Letter: Creditor funds will be of little value if reforms are ignored - Cape Argus

17 June 2020 - In seeking an IMF loan, South Africa has crossed into territory it long sought to avoid. For many ideologues in government and the ruling party, this is a body that represents so much of what it finds detestable.

In seeking an IMF loan, South Africa has crossed into territory it long sought to avoid. For many ideologues in government and the ruling party, this is a body that represents so much of what it finds detestable. 

That COVID-19 relief comes with relatively few strings attached might have made it more palatable. For the country at large, this will nevertheless represent the accumulation of more debt (reportedly in the region of $4.2 billion), with the attendant fiscal challenges.

South Africans concerned about this should note that the country’s predicament is a result of the overall battering the economy has taken for at least the past decade, where a combination of poor economic management, ideological obsession and consequent anaemic growth have taken their toll.

Creditor funds may be a necessary part of dealing with the economic fallout from the pandemic and the economy-strangling lockdown, but they will be of little long-term value if government is not willing to undertake the reforms it has thus far avoided.

Most obviously, it needs to drop plans for undermining property rights via expropriation without compensation, and to rethink race-based empowerment policy.

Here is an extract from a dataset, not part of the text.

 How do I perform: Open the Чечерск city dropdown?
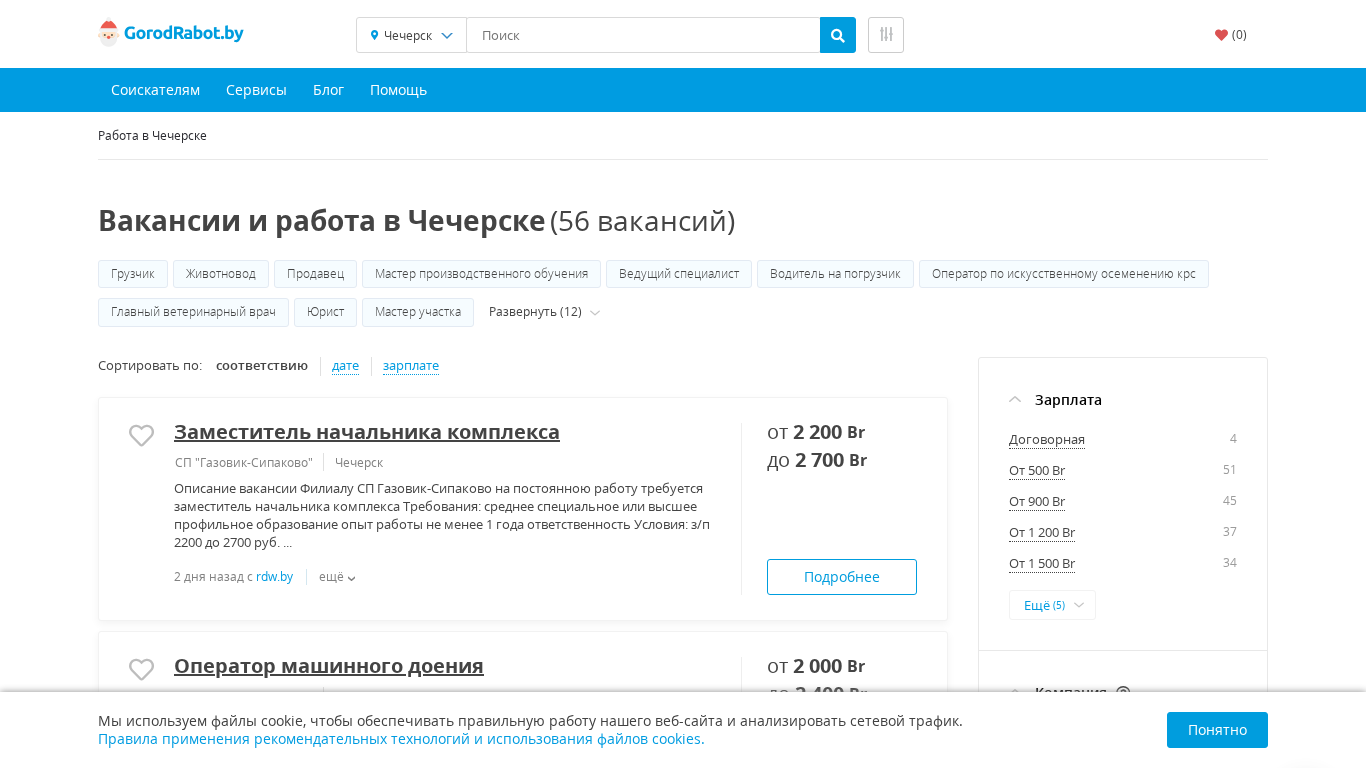click(411, 35)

Both of these are hindrances to investment and to the economic recovery we hope for.

For this reason, it would be only good sense to reform policy as part of the loan deal – something for which we are at present campaigning.

Otherwise, we risk merely delaying hard decisions in future, and providing a breathing space not for economic recovery, but for problems to deepen.

With an economy facing a GDP contraction of 7% or more (perhaps well over 10%), and an unemployment crisis of close to 30% (before the pandemic hit), South Africa cannot afford this.